=== Section Start ===

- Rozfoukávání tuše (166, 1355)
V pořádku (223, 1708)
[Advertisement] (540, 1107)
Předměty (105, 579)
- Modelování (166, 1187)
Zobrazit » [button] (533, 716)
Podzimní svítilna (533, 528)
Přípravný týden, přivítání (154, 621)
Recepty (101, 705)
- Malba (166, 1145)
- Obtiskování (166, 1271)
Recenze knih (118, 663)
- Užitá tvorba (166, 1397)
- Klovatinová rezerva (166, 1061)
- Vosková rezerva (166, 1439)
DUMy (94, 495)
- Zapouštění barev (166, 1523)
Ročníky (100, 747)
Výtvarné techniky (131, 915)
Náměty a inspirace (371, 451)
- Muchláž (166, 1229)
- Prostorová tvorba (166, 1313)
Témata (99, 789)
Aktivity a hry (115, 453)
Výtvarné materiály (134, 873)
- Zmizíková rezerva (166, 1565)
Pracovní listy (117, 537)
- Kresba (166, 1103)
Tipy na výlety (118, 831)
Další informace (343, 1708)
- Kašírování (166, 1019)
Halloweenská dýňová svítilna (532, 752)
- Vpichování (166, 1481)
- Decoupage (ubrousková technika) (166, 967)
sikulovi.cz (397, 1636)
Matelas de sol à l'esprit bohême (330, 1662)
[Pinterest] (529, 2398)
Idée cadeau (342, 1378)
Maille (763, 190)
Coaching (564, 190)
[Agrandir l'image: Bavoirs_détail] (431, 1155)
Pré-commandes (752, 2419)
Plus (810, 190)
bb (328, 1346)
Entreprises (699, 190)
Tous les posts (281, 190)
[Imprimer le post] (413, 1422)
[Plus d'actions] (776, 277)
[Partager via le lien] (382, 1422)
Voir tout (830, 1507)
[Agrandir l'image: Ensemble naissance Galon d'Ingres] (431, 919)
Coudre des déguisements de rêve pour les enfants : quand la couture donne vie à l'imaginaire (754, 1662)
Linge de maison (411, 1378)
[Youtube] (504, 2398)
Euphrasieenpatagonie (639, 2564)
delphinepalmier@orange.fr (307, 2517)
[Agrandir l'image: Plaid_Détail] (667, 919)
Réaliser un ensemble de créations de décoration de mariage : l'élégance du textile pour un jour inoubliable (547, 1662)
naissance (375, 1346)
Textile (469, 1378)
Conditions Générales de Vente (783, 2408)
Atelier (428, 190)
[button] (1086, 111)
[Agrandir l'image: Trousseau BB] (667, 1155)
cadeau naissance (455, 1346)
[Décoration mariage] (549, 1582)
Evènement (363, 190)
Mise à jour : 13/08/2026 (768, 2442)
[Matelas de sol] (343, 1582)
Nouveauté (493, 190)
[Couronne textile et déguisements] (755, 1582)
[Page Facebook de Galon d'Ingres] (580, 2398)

=== Section End ===

> [WORK INSTRUCTIONS]:
Consider the entries above and return each line with the string "Matelas".

> [TASK RESPONSE]:
Matelas de sol à l'esprit bohême (330, 1662)
[Matelas de sol] (343, 1582)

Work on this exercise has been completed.